Lobbying will become more important for the big contractors because they face an enemy that may vanquish all attempts to confect threats justifying continued exorbitant defence spending: austerity. Cuts to US defence spending - which will be exacerbated by the fiscal cliff if no taxing and spending deal is done by Congress and the White House - are occurring at the same time as many other developed countries are slashing their defence spending. Indeed, US officials have already complained about cuts in other countries. Hillary Clinton publicly expressed concern at cuts by the new Tory UK government in 2010. Another conservative government, that of Canadian Prime Minister Stephen Harper, earlier this year announced massive defence spending cuts to address Canada's budget deficit.

Conservative governments in the UK and Canada ripping into defence spending demolishes the suggestion that somehow cutting defence spending is a thing peculiar to Australia or to Julia Gillard. Compared to the cuts demanded by Harper, Gillard's austerity - primarily aimed at delaying or stopping overseas procurement - is innocuous.

Indeed, the most vociferous criticism of defence spending cuts has been directed at the US itself, with Mitt Romney unsuccessfully trying to make spending an issue of the Obama administration's own cuts in his presidential bid.

Spending cuts in all countries have been accompanied by a cacophony of complaint from former military officials, think tanks, foreign policy and defence institutes and defence commentators who form a potent cheer squad for the military-industrial complex, all of whom obsess about the themes of leaving freedom unprotected and failing to do the right thing by Our Boys. Oppositions usually join in too: one of the biggest critics of the UK spending cuts has been the Labour opposition.
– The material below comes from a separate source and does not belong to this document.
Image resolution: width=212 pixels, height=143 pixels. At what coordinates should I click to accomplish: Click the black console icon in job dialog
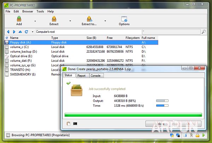(x=75, y=123)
Sometimes it's an odd fit given the conservative orientation of many commentators. Take The Australian Financial Review, for example: normally our most dependable foe of big government and industry protectionism, when it comes to defence spending The Fin is outraged at cuts to defence procurement expenditure and wants to see more taxpayer dollars being spent in our defence budget.

On defence spending, the government is only doing what virtually every other western government is currently doing, and for the same reasons. Indeed, compared to the likes of the US and Canada, the Gillard government's defence cuts looks like a trim and tidy-up. It could, and should, go a lot deeper. The only losers will be big US defence companies.